Shareholder’s patience must be wearing as thin as the tread on an old tire over CEO compensation at The Goodyear Tire and Rubber Company. As our ratings analyst Hoang Nguyen quips in his ratings commentary, “it was a ’good year’ for CEO Robert J. Keegan” whose non-equity incentive plan compensation almost doubled (in a year when they went from net income to a net loss) to over $9.5 million.
I gotta say that one of the prime reasons why Goodyear would never appear in our Pay for Success report is that one of the hallmarks of a Pay for Success company is simplicity in pay practices, and, boy, compensation at Goodyear is anything but simple. So-called long-term incentives that actually measure performance over successive one-year performance periods, awarding some now, some later, some in cash, some in stock, it’s just preposterously complicated.
In addition to an overgenerous base salary, there are overgenerous perquisites such as club memberships, personal use of corporate aircraft, and security services, with a special gold-plated hub cap of additional years of credited services under the supplementary pension plan.
It might be worth mentioning that the 2009 net income target for Mr. Keegan’s performance shares – which were earned at maximum – was negative.

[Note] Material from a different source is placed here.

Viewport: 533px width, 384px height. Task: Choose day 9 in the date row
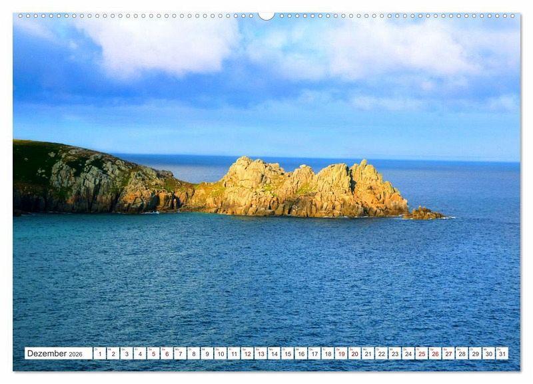click(x=207, y=354)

Now, in my book, negative net income is better known as a net loss. Now I could be described as being semantically pedantic, but I’m not sure that shareholders would be much amused by a maximum payout for a net loss. In fact they could be getting a bit worn down about it. I don’t care if management did manage to lose NOT AS MUCH MONEY as it might have done, it still lost money.
Not only that, but Mr. Keegan received four separate stock option grants. The largest of the four market-priced grants, almost 500,000 of them, was at $4.81. Less than six months later he’d made $6.23 million worth of notional profit on that. This is just irresponsible, and it’s taking advantage of a super-low stock price to grant any stock options at all in such circumstances. It’s virtually impossible NOT to make money in such a situation.
Someone needs to puncture this policy and bring it more into alignment with shareholder interests. Come on shareholders, surely you must feel pumped up about this one. Annual meeting’s tomorrow. April 13th. More details in our governance risk profile of the company.
Is it time to put some pressure on those compensation committee members? It might even be time to vote against Denise Morrison, Rodney O’Neal, Craig Sullivan and Thomas Weidemeyer.